I was standing neck-deep in Barton Springs yesterday, sweating in 64 degree water, if that’s even possible. It’s too hot to even think straight, and I’ve taken to weighing the benefits of drowning myself  in the cold water vs the inevitable heat stroke if I stay above the surface any longer.

Over on the diving board, near the center of the pool, i hear the starts of cheering and shouting, creeping up through the audible spectrum, slowly gaining momentum. Looking over, there’s this speck-of-a-kid perched on the end of the diving board. It’s only a three-foot drop but the poor little dude has locked up. All around him though, hundreds of complete strangers are cheering and shouting encouragement, and it spreads up-and-down the length of the 1/3 mile long pool, until you’ve got a pretty impressive tumult.

The kid jumps, and the roar turns to rock concert applause.
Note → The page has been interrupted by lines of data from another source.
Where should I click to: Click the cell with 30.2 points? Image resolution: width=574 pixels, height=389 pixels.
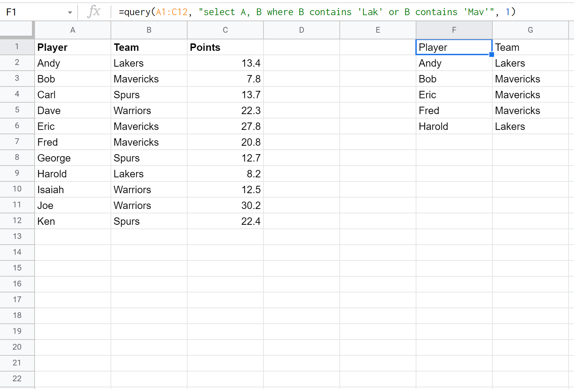(x=225, y=205)
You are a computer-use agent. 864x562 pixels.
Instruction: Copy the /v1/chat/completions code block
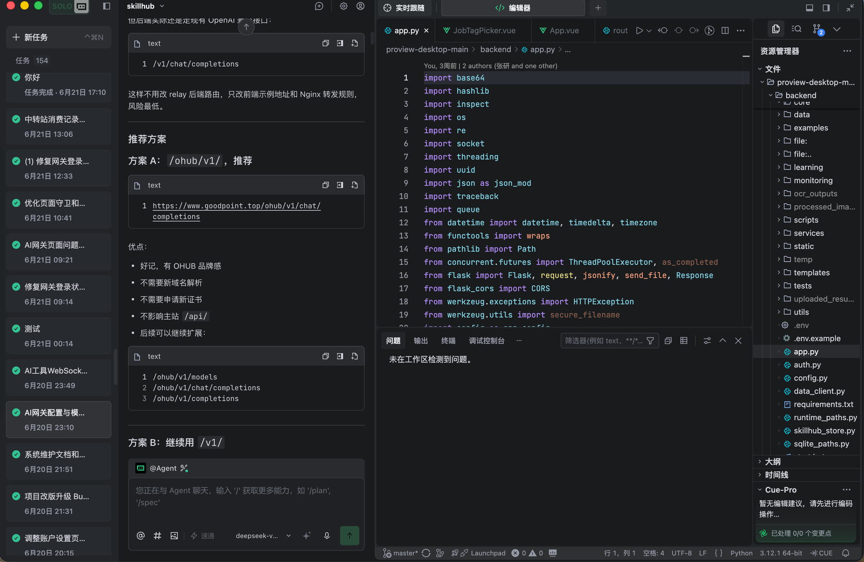(x=325, y=43)
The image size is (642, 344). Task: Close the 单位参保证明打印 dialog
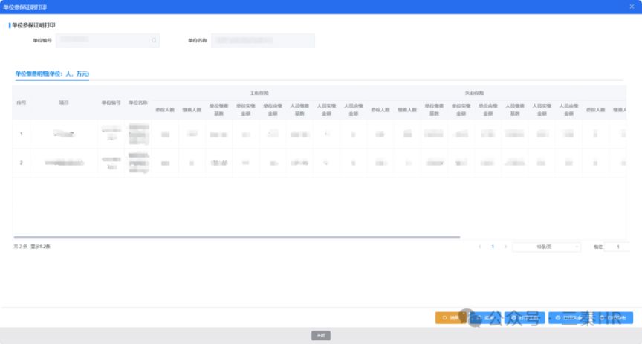point(632,6)
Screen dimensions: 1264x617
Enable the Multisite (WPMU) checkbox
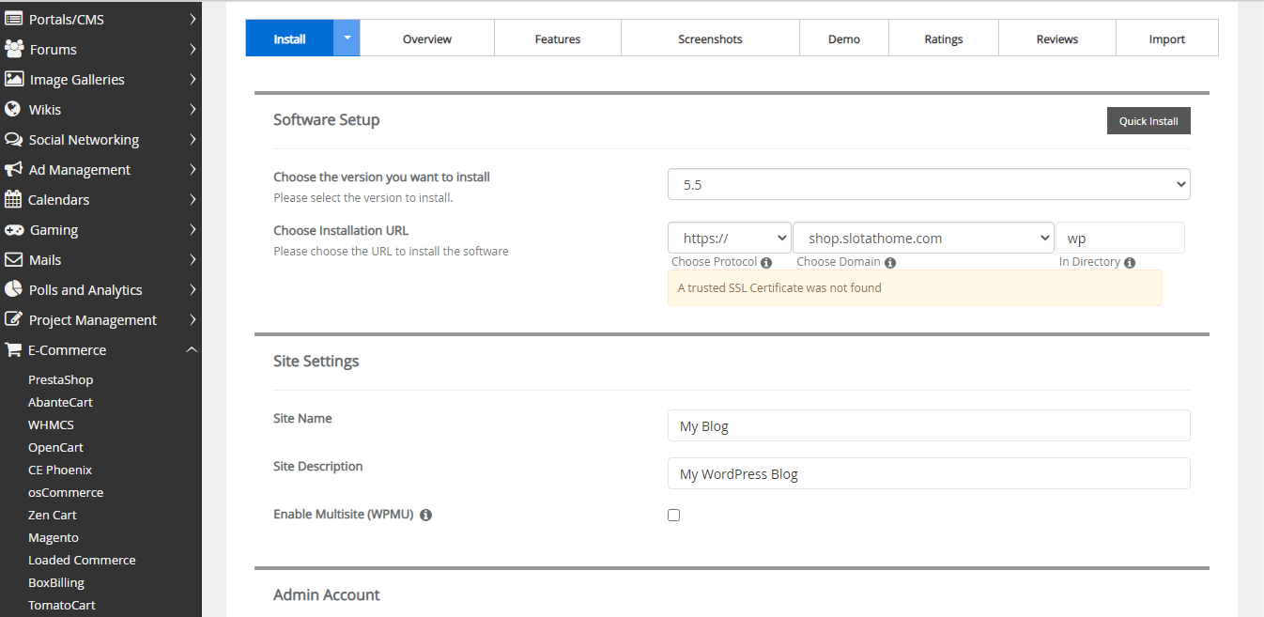coord(673,515)
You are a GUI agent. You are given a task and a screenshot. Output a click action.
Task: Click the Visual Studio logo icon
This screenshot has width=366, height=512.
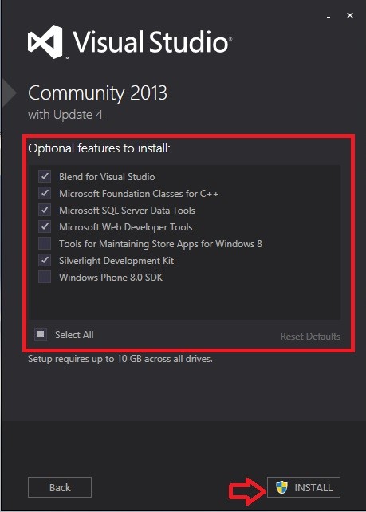tap(45, 41)
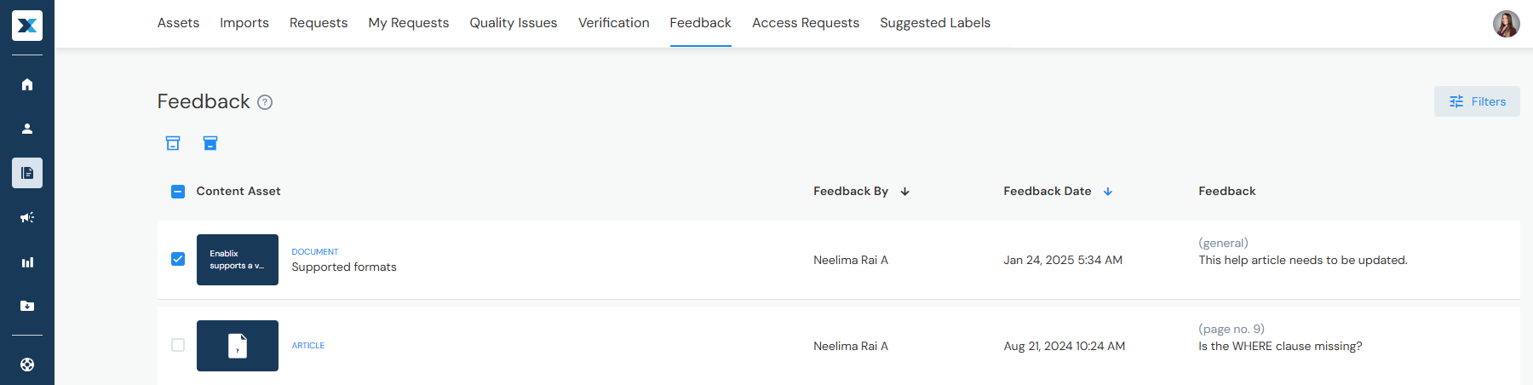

I’m pretty sure that doesn’t happen everywhere.

Cycling in Austin

Texans are insane. It’s the heat and the good food. More specifically though, Austin cyclists are really insane. By some lucky quirk of geography and wind patterns, the weather in Austin is dry enough (a little more so than the eastern parts of the state) for us to pretend like we’re in a really hot, less mountainous version of Colorado. With no pine trees. And no snow.

People in this city are active, almost psychotically so. You want  to drive across downtown on saturday morning ? Forget about it, there’s a 5-10-15k going on. Probably most Sundays too. Something wrong with your car and you need to pull off to the side? Chances are peloton of road bikers are going to be asking you if you need a hand.

And all this while it’s 100 degrees out (and god knows how high with the heat index). I like to think it makes us tougher than our neighbors to the north who tend to stay inside or do non-stupid sports (frisbee golf? ) when the weather gets ridiculous. Or maybe we just work to hard – most of my motivation for getting on a bike after work has to do with dispersing some of the rage built up from sitting in an air-conditioned mausoleum all day and having photons unsympathetically shot at my face. An effort to dial the asshole meter back to a more tolerable four or five so my co-workers will be able to deal with me the next day.

I think we instinctively, biologically miss the old days, when working for a living meant physical effort, whether ti be tilling an existence out of the land, or earning a wage via the fabrication of something physical. Although I’m certain my Great-Great-Grandfather, a farmer from southern Oklahoma, would probably think I’m absolutely insane for waking up and riding a bike 25 miles for fun. Different times I guess. He probably wouldn’t get the time-investment involved with this website either (neither do I sometimes).

To cycling specifically, though,  Austin breeds some hard riders. Setting aside that one guy who won the Tour de France a few times, there are hard-core people out on the roads and trails – this dude for example who’s doing an eight day, 530 mile endurance race on the Colorado Trail (A race with camping sounds pretty fun – anybody?). There’s two weekly Crits that go on through out the summer, even when your tires are starting delaminate from the heat coming off the pavement. There’s also a Short Track Mountain bike race in the fall and a rumored Cross Season. There’s even just plain stupid people like us who do dumb shit like ride Lost Creek after work, when the average temperature is 98 degrees.

I was in a meeting recently, with some guys who know what they’re talking about and someone said that I was an average Austin cyclist – In this town, that’s one hell of a compliment.

Rained a bit…

Tennis ball sized hail, trees down, car windows blown out. good times up in Clarksville last night.